**Task details:** Your response should be the complete listing, returned exactly as written.

________________________

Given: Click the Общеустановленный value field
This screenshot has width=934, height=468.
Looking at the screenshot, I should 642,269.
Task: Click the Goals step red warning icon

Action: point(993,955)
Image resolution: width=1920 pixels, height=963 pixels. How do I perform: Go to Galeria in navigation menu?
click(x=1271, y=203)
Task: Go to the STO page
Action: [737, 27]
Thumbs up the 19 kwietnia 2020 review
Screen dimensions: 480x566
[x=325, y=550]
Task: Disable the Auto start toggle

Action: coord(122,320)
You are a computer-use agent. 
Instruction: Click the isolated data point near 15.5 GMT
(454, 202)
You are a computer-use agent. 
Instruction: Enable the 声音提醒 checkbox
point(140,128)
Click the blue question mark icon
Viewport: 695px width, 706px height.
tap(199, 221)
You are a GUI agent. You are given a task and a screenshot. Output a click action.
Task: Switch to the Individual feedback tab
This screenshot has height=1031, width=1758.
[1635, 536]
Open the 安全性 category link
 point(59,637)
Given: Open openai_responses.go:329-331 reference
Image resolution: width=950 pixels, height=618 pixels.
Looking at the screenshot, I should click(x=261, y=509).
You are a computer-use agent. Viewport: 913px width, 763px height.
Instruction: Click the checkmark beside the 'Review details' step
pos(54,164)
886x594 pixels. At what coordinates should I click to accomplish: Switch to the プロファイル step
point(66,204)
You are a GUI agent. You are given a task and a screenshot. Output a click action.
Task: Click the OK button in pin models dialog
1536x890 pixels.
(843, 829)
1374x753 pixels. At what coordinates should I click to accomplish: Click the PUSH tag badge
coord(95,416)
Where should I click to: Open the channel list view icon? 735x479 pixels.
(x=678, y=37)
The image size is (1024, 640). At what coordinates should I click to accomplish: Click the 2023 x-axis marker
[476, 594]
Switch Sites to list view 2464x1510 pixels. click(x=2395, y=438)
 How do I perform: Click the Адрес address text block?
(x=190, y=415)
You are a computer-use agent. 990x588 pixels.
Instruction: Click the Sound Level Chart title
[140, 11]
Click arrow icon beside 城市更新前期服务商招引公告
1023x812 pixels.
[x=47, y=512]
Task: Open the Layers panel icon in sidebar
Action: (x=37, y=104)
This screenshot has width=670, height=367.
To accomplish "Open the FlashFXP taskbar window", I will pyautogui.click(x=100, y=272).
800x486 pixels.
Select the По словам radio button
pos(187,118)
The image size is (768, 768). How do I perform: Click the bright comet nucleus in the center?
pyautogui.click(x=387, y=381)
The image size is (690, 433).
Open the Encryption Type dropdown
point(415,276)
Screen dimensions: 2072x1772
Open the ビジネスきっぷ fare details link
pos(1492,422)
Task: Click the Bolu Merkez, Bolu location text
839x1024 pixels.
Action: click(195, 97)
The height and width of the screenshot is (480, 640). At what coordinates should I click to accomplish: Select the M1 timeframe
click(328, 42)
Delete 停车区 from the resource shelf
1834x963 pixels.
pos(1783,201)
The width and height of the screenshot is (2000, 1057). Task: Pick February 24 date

________________________

**Exercise response:**
Given: Click the Общеустановленный value field
This screenshot has width=934, height=468.
Looking at the screenshot, I should 642,269.
Task: Click the Goals step red warning icon

Action: point(993,955)
Image resolution: width=1920 pixels, height=963 pixels. How do I perform: Go to Galeria in navigation menu?
click(x=1271, y=203)
Task: Go to the STO page
Action: [737, 27]
Thumbs up the 19 kwietnia 2020 review
Screen dimensions: 480x566
[x=325, y=550]
Task: Disable the Auto start toggle

Action: coord(122,320)
You are a computer-use agent. 
Instruction: Click the isolated data point near 15.5 GMT
(454, 202)
You are a computer-use agent. 
Instruction: Enable the 声音提醒 checkbox
point(140,128)
Click the blue question mark icon
Viewport: 695px width, 706px height.
tap(199, 221)
You are a GUI agent. You are given a task and a screenshot. Output a click action.
Task: Switch to the Individual feedback tab
This screenshot has height=1031, width=1758.
[1635, 536]
Open the 安全性 category link
 point(59,637)
Given: Open openai_responses.go:329-331 reference
Image resolution: width=950 pixels, height=618 pixels.
Looking at the screenshot, I should click(x=261, y=509).
You are a computer-use agent. Viewport: 913px width, 763px height.
Instruction: Click the checkmark beside the 'Review details' step
pos(54,164)
886x594 pixels. At what coordinates should I click to accomplish: Switch to the プロファイル step
point(66,204)
You are a GUI agent. You are given a task and a screenshot. Output a click action.
Task: Click the OK button in pin models dialog
1536x890 pixels.
(843, 829)
1374x753 pixels. At what coordinates should I click to accomplish: Click the PUSH tag badge
coord(95,416)
Where should I click to: Open the channel list view icon? 735x479 pixels.
(x=678, y=37)
The image size is (1024, 640). At what coordinates should I click to accomplish: Click the 2023 x-axis marker
[476, 594]
Switch Sites to list view 2464x1510 pixels. click(x=2395, y=438)
 How do I perform: Click the Адрес address text block?
(x=190, y=415)
You are a computer-use agent. 990x588 pixels.
Instruction: Click the Sound Level Chart title
[140, 11]
Click arrow icon beside 城市更新前期服务商招引公告
1023x812 pixels.
[x=47, y=512]
Task: Open the Layers panel icon in sidebar
Action: (x=37, y=104)
This screenshot has width=670, height=367.
To accomplish "Open the FlashFXP taskbar window", I will pyautogui.click(x=100, y=272).
800x486 pixels.
Select the По словам radio button
pos(187,118)
The image size is (768, 768). How do I perform: Click the bright comet nucleus in the center?
pyautogui.click(x=387, y=381)
The image size is (690, 433).
Open the Encryption Type dropdown
point(415,276)
Screen dimensions: 2072x1772
Open the ビジネスきっぷ fare details link
pos(1492,422)
Task: Click the Bolu Merkez, Bolu location text
839x1024 pixels.
Action: click(195, 97)
The height and width of the screenshot is (480, 640). At what coordinates should I click to accomplish: Select the M1 timeframe
click(328, 42)
Delete 停车区 from the resource shelf
1834x963 pixels.
pos(1783,201)
The width and height of the screenshot is (2000, 1057). Task: Pick February 24 date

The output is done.